Chinese Firm Weighs Bid for Unocal

A Chinese oil company said Tuesday that it might try to top Chevron Corp.'s $16-billion proposed acquisition of Unocal Corp., raising the possibility of a bidding war for the El Segundo-based oil company.

The disclosure by CNOOC Ltd., a division of state-owned China National Offshore Oil Corp., marked the first time that the Chinese entity had confirmed its interest in the exploration and production company.

CNOOC reportedly had been among the companies that had mulled over a bid for Unocal this spring, before Unocal and San Ramon, Calif.-based Chevron reached their deal April 4. Chevron agreed to pay $62 a share in cash and stock for Unocal.
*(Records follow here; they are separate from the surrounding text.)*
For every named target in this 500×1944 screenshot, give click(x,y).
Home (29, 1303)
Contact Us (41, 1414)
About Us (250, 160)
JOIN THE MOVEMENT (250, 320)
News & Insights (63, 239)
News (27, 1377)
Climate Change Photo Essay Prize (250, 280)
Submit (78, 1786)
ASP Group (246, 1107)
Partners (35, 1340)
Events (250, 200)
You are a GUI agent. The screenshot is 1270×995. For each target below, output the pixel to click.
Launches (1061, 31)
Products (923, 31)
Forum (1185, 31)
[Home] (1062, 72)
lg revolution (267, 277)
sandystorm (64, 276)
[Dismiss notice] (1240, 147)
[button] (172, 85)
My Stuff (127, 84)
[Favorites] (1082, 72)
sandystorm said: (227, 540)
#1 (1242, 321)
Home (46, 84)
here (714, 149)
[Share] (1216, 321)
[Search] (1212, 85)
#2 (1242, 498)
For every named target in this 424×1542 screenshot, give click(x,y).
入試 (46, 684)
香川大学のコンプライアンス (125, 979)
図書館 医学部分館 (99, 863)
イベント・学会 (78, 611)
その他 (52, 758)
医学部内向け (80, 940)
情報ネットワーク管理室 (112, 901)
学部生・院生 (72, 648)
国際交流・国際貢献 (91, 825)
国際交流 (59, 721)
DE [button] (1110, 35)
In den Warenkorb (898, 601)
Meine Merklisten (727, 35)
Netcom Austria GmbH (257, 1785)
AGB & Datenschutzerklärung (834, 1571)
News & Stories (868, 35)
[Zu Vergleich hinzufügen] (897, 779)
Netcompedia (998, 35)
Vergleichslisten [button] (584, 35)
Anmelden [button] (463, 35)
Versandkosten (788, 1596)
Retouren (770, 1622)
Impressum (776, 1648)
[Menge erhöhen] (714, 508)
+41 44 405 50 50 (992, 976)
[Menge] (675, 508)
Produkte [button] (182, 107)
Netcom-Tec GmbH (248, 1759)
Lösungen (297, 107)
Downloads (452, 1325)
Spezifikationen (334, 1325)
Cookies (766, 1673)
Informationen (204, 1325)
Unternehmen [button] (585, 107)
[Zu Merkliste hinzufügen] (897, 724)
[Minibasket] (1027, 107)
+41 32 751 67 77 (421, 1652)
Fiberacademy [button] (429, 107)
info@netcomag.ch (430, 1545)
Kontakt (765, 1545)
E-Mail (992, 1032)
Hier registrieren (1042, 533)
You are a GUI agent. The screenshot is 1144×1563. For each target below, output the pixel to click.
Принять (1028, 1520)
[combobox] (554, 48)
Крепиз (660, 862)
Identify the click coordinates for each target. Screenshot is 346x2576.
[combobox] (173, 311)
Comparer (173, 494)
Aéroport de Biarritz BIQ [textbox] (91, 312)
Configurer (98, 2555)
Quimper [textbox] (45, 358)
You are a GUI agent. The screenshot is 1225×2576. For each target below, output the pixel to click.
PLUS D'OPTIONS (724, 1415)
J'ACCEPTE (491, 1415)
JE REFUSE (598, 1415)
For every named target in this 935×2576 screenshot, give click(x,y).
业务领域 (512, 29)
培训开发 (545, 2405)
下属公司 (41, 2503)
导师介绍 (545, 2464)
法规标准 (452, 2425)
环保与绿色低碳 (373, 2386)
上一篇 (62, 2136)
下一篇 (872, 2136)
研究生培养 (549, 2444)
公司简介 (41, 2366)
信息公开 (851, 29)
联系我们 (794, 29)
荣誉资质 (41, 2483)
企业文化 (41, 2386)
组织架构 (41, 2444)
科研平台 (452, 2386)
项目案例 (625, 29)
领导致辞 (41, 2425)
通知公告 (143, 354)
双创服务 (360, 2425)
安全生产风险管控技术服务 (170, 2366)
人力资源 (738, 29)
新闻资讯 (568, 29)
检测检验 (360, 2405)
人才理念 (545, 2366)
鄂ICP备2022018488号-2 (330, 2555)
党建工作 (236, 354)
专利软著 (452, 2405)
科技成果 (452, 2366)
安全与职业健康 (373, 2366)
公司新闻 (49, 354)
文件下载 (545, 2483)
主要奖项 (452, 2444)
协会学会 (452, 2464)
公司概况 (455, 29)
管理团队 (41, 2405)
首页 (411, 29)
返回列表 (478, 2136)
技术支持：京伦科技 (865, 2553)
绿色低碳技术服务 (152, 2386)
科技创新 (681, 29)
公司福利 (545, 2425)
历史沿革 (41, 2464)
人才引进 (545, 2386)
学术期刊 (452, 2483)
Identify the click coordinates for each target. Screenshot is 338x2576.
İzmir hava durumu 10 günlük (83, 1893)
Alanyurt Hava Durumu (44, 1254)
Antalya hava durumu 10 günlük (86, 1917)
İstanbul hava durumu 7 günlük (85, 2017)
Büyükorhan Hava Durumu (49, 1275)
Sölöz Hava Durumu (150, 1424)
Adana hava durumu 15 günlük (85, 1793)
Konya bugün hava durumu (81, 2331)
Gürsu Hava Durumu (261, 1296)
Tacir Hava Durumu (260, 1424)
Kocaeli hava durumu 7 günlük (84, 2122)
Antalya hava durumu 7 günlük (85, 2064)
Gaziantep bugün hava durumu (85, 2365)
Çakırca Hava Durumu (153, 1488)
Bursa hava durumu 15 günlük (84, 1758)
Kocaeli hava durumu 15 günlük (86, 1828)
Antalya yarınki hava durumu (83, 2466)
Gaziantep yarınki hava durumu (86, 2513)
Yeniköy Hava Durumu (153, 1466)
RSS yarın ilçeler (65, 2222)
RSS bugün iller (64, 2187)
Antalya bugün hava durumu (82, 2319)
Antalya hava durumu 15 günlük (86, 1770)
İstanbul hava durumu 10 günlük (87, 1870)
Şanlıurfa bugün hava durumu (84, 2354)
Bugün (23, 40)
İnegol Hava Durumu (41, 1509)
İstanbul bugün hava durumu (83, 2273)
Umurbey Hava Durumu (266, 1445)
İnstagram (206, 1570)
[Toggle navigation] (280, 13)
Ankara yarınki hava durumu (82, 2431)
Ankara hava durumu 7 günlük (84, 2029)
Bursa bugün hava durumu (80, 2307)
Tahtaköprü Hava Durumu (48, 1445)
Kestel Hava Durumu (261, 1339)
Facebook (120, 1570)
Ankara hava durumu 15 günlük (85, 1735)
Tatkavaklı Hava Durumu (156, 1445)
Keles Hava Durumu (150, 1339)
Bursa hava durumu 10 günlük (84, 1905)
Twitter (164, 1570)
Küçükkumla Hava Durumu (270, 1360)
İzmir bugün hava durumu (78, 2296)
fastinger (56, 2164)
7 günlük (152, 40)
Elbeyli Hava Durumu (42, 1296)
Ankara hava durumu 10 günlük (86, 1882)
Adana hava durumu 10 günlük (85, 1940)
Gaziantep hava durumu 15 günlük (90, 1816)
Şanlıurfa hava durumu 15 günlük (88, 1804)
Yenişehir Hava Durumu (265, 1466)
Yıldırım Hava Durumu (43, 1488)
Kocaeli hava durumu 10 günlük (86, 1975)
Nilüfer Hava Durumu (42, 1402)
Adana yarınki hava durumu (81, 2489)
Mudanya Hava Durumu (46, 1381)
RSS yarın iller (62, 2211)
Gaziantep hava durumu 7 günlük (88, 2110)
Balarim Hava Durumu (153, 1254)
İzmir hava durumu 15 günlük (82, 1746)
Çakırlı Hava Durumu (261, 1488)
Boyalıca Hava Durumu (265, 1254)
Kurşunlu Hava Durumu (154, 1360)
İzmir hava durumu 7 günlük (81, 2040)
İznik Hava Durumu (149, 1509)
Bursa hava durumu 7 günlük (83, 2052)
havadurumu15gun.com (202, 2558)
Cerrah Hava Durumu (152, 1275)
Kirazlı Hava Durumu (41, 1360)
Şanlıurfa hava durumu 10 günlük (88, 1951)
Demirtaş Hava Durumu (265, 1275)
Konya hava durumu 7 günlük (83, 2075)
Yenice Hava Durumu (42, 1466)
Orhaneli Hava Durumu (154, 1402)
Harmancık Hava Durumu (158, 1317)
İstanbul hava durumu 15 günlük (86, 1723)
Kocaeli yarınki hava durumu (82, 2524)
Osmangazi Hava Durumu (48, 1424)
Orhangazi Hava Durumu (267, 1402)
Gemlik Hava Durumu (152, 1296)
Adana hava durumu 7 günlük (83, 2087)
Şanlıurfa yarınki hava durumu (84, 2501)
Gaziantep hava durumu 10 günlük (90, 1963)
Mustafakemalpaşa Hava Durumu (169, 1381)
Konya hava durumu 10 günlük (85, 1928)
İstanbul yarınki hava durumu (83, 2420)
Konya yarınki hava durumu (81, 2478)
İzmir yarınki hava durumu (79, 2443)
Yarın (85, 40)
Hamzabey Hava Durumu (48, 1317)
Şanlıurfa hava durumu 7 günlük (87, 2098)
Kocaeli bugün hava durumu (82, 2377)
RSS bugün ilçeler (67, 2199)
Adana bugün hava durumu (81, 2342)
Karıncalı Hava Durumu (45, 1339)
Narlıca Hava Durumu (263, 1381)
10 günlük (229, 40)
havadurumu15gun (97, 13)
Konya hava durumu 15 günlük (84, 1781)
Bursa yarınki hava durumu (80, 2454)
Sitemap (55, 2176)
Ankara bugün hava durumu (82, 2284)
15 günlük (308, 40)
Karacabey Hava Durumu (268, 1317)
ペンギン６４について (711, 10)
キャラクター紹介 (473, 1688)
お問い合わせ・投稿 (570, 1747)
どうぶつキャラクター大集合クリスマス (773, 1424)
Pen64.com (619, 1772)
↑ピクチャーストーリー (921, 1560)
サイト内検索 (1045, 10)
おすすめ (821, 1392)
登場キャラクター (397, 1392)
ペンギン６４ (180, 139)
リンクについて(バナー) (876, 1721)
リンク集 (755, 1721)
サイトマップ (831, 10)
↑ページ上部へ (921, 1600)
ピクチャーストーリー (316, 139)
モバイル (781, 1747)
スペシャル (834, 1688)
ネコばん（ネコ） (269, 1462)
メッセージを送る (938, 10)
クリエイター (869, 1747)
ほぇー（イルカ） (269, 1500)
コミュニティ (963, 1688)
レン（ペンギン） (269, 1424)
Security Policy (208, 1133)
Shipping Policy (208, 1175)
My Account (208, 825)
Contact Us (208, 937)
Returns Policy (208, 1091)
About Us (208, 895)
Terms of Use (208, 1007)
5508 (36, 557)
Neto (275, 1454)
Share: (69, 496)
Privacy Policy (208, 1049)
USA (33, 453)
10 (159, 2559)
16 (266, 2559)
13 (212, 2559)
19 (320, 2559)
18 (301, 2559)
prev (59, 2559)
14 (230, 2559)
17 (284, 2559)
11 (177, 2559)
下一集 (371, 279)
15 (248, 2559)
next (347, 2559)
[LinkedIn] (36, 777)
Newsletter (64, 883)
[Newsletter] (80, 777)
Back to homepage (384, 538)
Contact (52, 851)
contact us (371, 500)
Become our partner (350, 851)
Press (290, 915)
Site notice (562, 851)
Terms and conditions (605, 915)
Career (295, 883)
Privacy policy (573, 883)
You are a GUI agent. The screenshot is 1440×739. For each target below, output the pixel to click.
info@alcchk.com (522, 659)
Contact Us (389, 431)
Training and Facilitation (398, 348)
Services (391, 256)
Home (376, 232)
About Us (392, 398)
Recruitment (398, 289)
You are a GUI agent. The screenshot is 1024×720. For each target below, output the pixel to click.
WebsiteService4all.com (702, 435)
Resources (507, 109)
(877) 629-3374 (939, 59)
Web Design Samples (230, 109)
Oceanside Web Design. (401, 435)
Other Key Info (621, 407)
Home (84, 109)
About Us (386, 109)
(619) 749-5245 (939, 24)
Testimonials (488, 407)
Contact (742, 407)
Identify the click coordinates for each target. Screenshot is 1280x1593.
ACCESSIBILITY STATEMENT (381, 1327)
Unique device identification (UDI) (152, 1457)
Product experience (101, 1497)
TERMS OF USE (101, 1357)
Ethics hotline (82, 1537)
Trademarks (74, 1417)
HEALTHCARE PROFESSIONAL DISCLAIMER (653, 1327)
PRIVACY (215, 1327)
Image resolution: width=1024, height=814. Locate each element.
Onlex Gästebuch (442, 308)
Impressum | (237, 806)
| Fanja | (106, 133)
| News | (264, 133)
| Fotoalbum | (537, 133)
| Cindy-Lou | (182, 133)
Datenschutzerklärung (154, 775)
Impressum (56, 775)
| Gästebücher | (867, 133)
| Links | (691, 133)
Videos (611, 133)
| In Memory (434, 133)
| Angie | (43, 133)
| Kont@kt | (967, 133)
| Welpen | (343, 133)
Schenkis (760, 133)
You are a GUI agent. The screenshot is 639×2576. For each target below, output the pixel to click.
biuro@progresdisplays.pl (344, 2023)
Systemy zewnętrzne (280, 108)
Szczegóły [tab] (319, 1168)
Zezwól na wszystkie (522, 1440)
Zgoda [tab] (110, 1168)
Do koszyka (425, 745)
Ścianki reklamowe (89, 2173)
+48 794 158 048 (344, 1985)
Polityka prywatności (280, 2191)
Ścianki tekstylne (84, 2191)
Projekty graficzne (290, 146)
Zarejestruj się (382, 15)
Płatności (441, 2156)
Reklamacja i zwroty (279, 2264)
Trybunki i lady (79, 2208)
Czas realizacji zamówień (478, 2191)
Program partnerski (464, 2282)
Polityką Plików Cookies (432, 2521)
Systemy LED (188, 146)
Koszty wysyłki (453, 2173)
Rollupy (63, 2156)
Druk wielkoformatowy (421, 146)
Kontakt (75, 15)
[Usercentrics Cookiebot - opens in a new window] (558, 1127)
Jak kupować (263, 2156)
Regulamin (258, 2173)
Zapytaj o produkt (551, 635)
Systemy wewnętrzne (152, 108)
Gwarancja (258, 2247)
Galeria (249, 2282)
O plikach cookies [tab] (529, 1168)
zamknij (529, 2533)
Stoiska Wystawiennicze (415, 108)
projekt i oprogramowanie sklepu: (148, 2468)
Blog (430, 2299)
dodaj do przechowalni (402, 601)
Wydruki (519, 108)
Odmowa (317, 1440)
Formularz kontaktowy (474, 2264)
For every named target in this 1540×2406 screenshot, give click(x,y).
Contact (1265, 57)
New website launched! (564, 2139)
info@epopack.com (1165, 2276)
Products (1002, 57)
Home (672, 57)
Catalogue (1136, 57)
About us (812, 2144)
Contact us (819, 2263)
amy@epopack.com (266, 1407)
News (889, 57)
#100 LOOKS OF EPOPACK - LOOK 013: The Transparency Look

In a filing with the Securities and Exchange Commission, CNOOC said it was "continuing to examine its options with respect to Unocal," which might "include a possible offer."

But CNOOC said no decision had been made. Such an offer would by far be the largest acquisition ever attempted by a Chinese company.

Chevron spokesman Don Campbell said "it's inappropriate for us to comment on the possible actions of others." But, he said, "we believe our offer, accepted by the Unocal board, is attractive and has a high degree of certainty as to completion."

Asked whether Chevron would make a counter-bid to any CNOOC offer, he declined to comment. Unocal spokesman Barry Lane also had no comment.

Investors reacted cautiously to CNOOC's statement. Unocal's stock rose 61 cents, or 1.1%, to $58.10 a share, while Chevron slipped 7 cents to $54.78. CNOOC's American depositary receipts, which are similar to shares of stock for U.S. trading, fell 31 cents to $55.46 apiece.

Several of Unocal's major oil and natural gas projects are in the Asia Pacific region and the Gulf of Mexico, and about 66% of its sales come from foreign sites. Chevron also operates in those areas, and it bid for Unocal in part because it expects to save $325 million a year in operating efficiencies once the companies are joined.

But with China now the world's fastest-growing major economy and its demand for oil second only to the United States, CNOOC and the rest of China's oil industry are under pressure to find or acquire additional reserves.

Even so, some analysts said they doubted CNOOC would make an offer for Unocal because it faced several obstacles, including intense U.S. regulatory scrutiny and a likely bidding war with giant Chevron, which had sales of $155.3 billion in 2004. Acquiring Unocal would increase Chevron's oil and natural gas reserves by about 15%, to the equivalent of 13 billion barrels of oil.